Interior designer Ilse Crawford and her rational approach to creativity

The space between

In a former life, London-based interior designer Ilse Crawford was a journalist and the inaugural editor-in-chief of Elle Decoration UK. One supposes it was during those years that she learned the value of being adaptable. Her design firm Studioilse is credited for wide-ranging projects spanning the groundbreaking Soho House New York, Cathay Pacific’s First Class lounge in Hong Kong International Airport, an Aesop store in Denmark.

A more recent project is the VIC (Very Important Customer) lounge at Shanghai’s Plaza 66 shopping mall. “We used great textiles and materials such as Chinese marble,” says Crawford. She describes the VIC lounge as a hosted environment that’s engineered to make the retail experience more hospitable, comfortable and effective. The gorgeous space is composed of curving lines, private alcoves and liberal applications of lustrous materials reflective of a discrete notion of luxury.

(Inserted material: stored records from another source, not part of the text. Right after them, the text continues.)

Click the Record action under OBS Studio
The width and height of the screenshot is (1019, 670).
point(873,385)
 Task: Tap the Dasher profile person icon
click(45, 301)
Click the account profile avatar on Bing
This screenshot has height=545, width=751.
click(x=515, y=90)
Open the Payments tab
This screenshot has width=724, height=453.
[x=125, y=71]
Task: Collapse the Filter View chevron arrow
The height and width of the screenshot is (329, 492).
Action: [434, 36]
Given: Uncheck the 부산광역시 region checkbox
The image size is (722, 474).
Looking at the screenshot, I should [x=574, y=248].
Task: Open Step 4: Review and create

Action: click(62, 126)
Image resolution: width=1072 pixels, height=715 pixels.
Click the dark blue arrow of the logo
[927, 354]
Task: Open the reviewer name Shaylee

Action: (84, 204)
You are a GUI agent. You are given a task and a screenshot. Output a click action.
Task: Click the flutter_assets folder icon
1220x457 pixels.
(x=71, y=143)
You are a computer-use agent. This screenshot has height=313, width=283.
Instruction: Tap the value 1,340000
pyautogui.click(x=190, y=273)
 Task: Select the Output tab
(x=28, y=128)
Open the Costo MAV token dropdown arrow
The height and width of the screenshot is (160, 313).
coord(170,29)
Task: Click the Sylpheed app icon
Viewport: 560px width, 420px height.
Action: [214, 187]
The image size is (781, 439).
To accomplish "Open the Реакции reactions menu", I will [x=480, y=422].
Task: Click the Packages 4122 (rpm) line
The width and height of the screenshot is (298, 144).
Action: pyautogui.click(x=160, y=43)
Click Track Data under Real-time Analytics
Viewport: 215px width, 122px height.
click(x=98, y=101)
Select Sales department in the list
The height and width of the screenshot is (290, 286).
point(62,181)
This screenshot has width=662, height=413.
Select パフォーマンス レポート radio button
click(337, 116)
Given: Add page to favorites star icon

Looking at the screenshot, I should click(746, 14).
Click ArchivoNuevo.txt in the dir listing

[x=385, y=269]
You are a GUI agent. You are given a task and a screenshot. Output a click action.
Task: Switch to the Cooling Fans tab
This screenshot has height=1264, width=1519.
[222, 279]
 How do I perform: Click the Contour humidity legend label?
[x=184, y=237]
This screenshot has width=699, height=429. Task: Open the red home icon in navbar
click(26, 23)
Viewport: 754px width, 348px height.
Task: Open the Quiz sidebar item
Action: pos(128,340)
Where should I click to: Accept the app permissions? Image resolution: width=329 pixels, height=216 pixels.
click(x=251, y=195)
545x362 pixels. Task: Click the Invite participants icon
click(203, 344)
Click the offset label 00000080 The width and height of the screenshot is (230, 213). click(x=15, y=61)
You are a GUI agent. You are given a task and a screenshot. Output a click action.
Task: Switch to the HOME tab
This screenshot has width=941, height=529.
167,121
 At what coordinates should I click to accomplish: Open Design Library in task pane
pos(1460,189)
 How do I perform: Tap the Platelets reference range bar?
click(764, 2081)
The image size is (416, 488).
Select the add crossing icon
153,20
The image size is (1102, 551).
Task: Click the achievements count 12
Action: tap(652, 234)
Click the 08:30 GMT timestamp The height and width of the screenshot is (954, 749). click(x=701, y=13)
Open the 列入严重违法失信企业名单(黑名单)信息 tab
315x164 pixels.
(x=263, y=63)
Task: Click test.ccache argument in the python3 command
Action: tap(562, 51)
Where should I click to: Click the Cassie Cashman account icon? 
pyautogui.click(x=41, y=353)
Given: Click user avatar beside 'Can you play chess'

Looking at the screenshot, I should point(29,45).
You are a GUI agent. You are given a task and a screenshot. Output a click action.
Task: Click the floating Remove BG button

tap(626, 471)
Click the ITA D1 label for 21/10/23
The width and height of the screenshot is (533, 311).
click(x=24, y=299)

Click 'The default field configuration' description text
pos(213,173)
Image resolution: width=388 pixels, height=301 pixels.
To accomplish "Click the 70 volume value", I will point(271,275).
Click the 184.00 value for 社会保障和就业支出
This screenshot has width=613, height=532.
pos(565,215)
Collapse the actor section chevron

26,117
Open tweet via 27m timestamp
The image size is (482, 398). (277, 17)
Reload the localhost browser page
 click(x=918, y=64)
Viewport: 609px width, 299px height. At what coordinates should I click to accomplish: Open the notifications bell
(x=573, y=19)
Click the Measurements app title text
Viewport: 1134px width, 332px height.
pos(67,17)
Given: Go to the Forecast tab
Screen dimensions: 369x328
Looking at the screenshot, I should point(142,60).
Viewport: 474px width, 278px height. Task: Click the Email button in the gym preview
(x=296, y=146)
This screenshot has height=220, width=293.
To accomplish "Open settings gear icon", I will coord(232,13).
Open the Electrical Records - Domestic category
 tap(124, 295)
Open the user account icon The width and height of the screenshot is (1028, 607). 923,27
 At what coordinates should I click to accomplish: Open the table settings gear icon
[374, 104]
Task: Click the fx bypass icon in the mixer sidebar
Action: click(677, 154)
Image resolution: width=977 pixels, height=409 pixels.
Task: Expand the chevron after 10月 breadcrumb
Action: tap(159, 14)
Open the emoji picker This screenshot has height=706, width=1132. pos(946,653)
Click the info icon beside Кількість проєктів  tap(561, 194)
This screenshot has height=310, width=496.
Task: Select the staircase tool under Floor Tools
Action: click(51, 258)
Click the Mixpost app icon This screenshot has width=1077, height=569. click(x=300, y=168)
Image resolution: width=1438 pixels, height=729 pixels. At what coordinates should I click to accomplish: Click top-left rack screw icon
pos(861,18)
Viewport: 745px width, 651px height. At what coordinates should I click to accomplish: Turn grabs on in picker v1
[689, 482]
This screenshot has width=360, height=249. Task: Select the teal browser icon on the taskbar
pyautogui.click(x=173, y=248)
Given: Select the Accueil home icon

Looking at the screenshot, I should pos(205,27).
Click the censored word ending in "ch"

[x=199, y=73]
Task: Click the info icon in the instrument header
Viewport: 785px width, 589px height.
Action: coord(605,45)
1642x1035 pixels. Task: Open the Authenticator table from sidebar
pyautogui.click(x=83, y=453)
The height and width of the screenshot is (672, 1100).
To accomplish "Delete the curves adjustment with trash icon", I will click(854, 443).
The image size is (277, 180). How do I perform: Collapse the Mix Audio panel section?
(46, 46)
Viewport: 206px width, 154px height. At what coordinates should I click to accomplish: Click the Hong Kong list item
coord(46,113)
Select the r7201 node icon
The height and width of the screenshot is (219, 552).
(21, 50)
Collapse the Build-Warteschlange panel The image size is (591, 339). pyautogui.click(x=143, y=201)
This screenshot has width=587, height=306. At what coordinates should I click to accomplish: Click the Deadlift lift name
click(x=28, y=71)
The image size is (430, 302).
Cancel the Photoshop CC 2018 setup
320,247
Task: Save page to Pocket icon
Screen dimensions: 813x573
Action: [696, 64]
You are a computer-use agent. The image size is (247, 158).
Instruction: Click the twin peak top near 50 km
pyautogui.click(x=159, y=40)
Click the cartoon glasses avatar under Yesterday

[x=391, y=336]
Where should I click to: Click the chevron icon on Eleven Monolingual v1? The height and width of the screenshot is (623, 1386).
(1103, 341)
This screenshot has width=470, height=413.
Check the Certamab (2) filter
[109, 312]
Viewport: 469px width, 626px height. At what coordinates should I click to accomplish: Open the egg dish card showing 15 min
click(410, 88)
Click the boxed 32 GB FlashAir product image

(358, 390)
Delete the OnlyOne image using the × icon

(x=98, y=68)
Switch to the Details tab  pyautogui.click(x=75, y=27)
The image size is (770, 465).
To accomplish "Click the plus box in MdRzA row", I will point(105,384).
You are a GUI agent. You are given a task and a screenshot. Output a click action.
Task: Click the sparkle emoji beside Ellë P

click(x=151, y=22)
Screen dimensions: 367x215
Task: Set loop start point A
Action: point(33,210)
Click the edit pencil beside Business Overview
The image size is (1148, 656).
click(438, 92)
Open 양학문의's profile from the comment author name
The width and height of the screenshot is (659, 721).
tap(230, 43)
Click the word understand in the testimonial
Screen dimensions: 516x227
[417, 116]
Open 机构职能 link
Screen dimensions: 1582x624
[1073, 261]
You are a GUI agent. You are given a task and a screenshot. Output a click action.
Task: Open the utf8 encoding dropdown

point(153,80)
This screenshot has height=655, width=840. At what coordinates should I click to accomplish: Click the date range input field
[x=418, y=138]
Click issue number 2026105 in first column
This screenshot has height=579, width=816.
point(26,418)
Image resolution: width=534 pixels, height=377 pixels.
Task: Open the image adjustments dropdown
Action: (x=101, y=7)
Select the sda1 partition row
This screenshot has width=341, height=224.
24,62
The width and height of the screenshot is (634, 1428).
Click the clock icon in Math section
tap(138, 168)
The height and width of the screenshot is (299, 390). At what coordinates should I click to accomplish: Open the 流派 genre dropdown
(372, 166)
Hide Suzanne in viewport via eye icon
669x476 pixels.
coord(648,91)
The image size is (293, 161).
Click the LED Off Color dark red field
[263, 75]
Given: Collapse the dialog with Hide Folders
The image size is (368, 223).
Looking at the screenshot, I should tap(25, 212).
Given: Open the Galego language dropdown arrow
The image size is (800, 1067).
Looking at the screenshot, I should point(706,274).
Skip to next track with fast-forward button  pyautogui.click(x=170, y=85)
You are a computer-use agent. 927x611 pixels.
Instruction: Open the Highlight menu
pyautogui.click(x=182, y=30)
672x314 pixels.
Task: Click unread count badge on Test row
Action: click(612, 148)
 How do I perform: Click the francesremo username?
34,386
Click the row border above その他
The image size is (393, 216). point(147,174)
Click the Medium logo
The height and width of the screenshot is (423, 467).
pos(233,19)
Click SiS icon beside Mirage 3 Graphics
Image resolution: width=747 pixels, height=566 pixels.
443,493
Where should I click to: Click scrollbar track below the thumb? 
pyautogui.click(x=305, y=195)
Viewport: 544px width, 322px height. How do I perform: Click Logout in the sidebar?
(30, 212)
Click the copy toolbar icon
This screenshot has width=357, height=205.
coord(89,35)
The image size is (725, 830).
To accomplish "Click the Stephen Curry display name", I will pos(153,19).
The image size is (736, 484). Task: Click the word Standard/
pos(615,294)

As with all her projects, Crawford begins by finding out the types of people who will utilise the space. “With Soho House, it was obvious that comfort and ease of movement in the public spaces made the project successful,” she explains. Her creative processes entail figuring things out during the time before a job begins.

On her collaboration with Plaza 66, she attempted to merge the answers, even when the locations are not the same. For example, designing an airport lounge is different to creating a lounge in a retail setting “With the same question, one gets different answers,” Crawford suggests.